M. Naifer n’a pas manqué d’énumérer les incitations du nouveau code. Pour lui, il y a des améliorations à faire parce qu’il y a des lacunes de taille qui rendent l’octroi des incitations aux investisseurs aléatoire. Les principales critiques de l’Utica sur les incitations du nouveau code sont liées aux primes et aux nouvelles instances (Conseil supérieur de l’investissement, le fonds tunisien de l’investissement et l’instance tunisienne de l‘investissement).
« Sur quelle base va-t-on octroyer les primes ? », s’est interrogé le représentant de l’Utica qui a appelé à octroyer les primes de manière automatique parce que l’octroi des primes dans le nouveau Code de l’investissement est soumis à des accords préalables des autorités. «Les primes à l’emploi n’ont pas été déterminées et précisées. La prime de développement régional est inférieure à celle accordée par l’ancien code. Il faut plus de clarté et moins d’arbitraire. Aucune incitation n’est prévue pour les investissements dans les activités exportatrices », explique le président des affaires économiques de l’Utica.
Et d’ajouter que le nouveau code ne prévoit ni une reconduction du dégrèvement financier à la souscription du capital, ni une reconduction de la prise en charge par l’Etat des cotisations patronales au régime de sécurité sociale pour les projets de développement régional et encore moins une reconduction de manière explicite et claire des mécanismes de financement de la création de projets par le biais du Foprodi et du Fonapra.

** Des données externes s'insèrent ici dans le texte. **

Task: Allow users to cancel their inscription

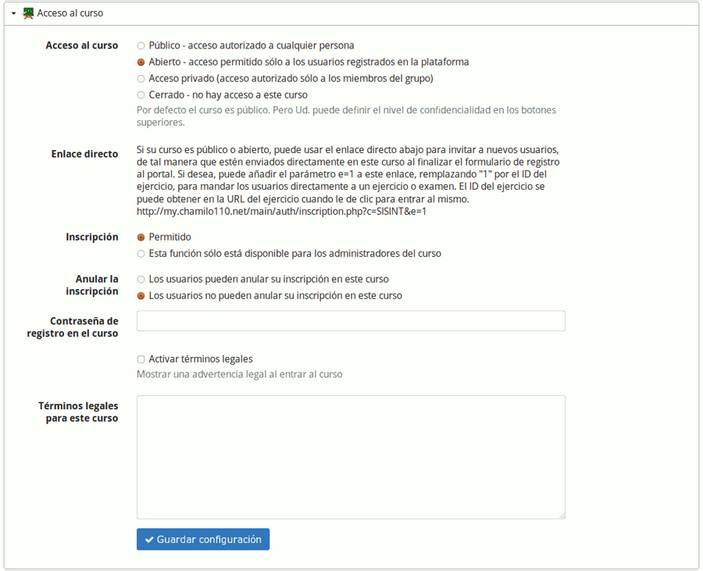Action: [x=141, y=279]
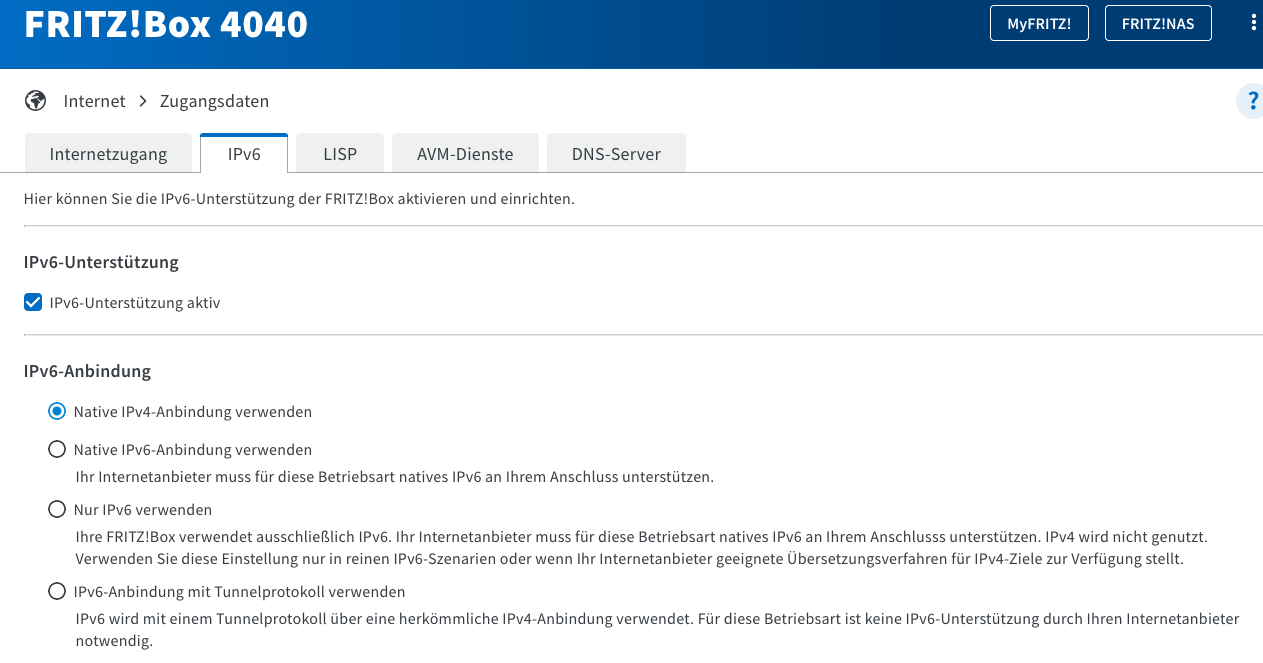The width and height of the screenshot is (1263, 663).
Task: Choose Native IPv6-Anbindung verwenden radio button
Action: point(57,450)
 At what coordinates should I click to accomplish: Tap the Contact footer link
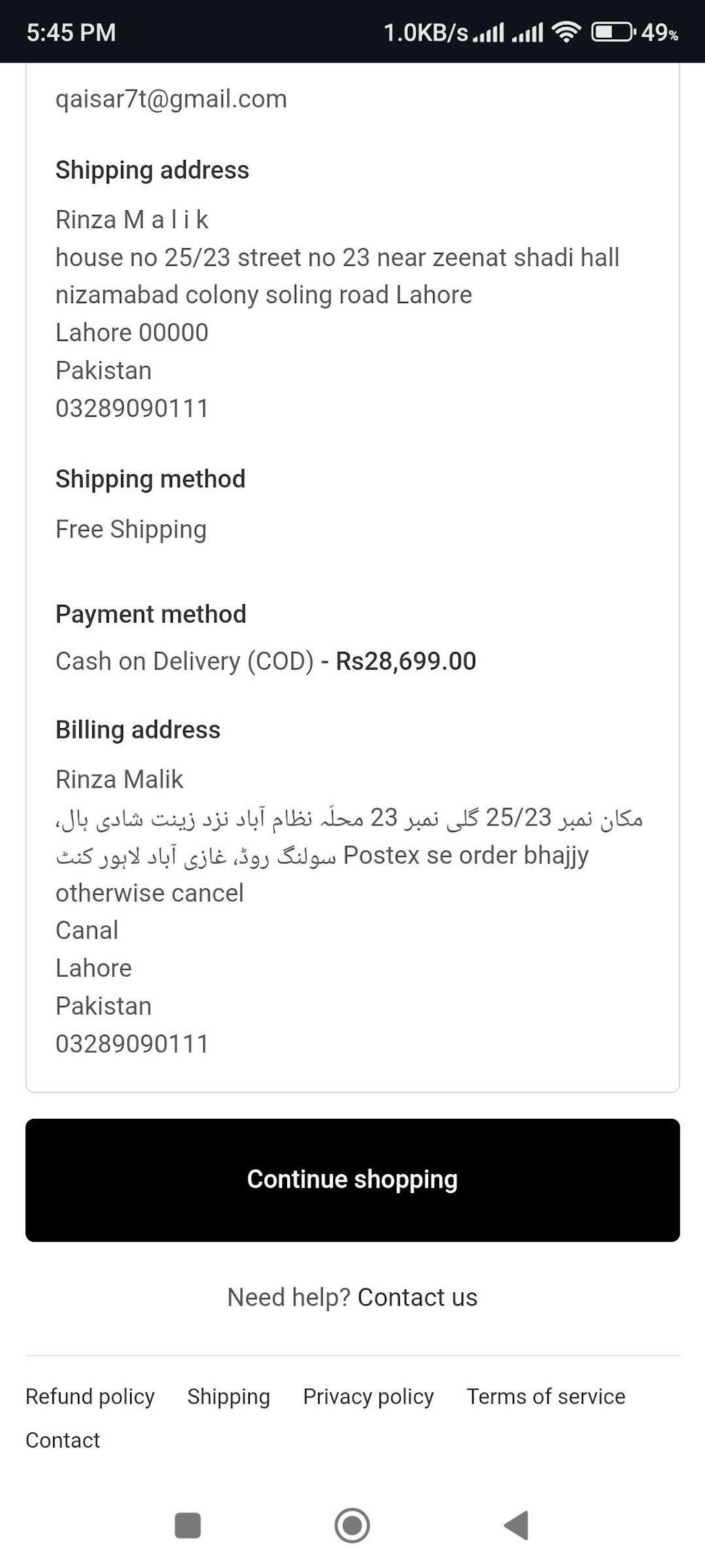coord(63,1441)
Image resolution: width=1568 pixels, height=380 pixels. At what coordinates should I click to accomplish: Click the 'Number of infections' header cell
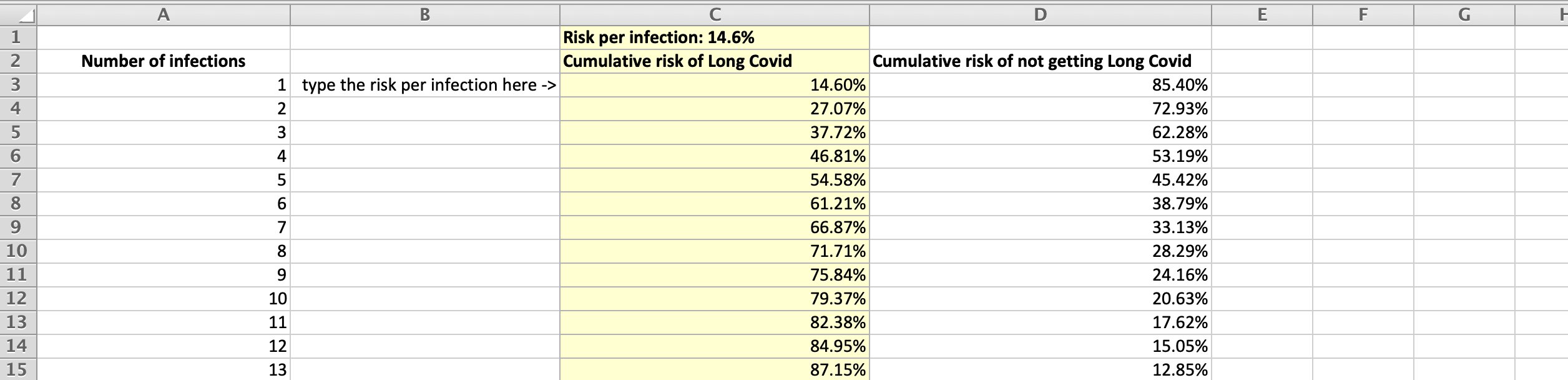[164, 61]
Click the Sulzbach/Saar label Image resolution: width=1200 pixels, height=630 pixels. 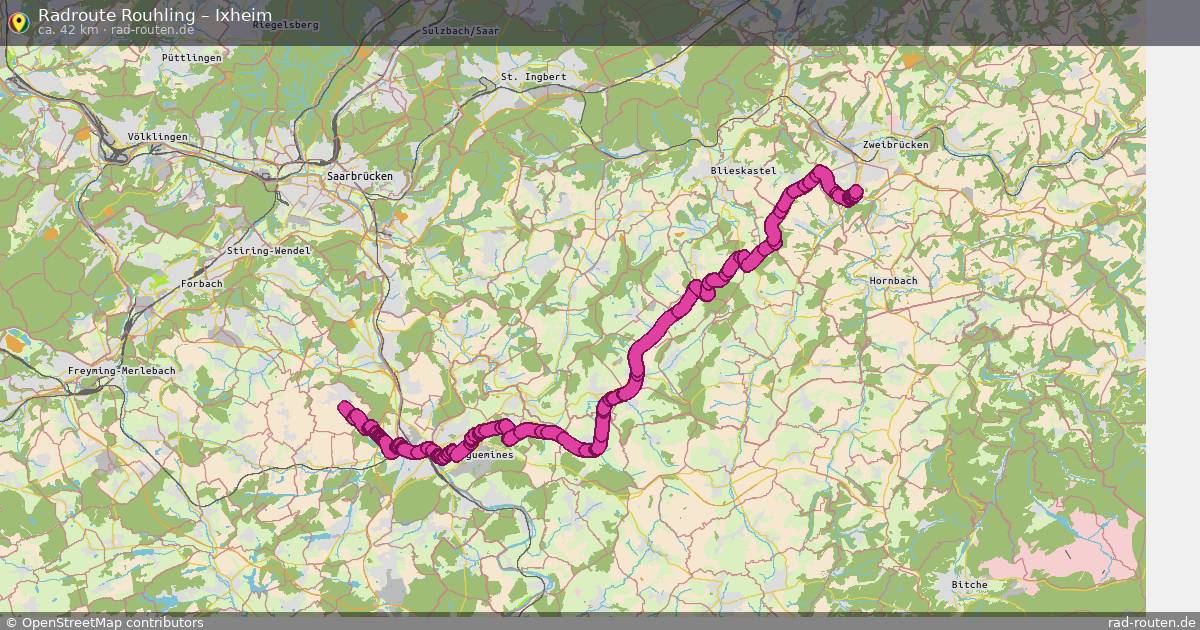pyautogui.click(x=461, y=31)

S’agissant de la gouvernance de l’investissement, M. Ennaifer a indiqué que le Conseil supérieur de l’investissement devrait impérativement comprendre des représentants du secteur privé (Utica, Utap, tourisme…). L’Instance nationale de l’investissement, l’interlocuteur unique des investisseurs, ne doit pas, selon M. Ennaifer remplacer les structures existantes. « Cette instance doit assurer plus d’efficacité parce que son schéma de fonctionnement actuel est périlleux », a-t-il dit. Pour le Fonds national de l’investissement, M. Ennaifer considère que son schéma de fonctionnement ne tient pas compte du déroulement réel de l’investissement.
Et bien qu’il s’agisse d’un pas vers l’incitation des investisseurs à investir en Tunisie, le nouveau Code de l’investissement a été aussi la cible de plusieurs intervenants au débat. Le président du bloc parlementaire de Nidaa Tounes, Fadhel Omrane, estime que ce projet n’accorde d’ importance ni à la formation, ni à l’accompagnement des jeunes promoteurs. « Il y a absence d’intérêt à la pérennité de l’entreprise et les compétences ont été éloignées dans l’élaboration de ce Code », a-t-il dit.
Avis partagé avec l’économiste Ezzedine Saïdane qui n’a pas manqué de faire remarquer que dans ce projet tout est soumis à des autorisations préalables. Pour lui, c’est un projet sans perspectives et qui est valable seulement pour une année. Quant à l’expert Ali Fezzani, il a souligné que ce projet ne tient compte ni de la décentralisation ni de la fiscalité.
Pour l’ancien ministre des Finances, Hakim Ben Hammouda, il fallait penser tout d’abord à une charte de l’investissement avec un cadre réglementaire souple et efficace. « Il faut un consensus sur les grandes orientations », a-t-il conclu son intervention.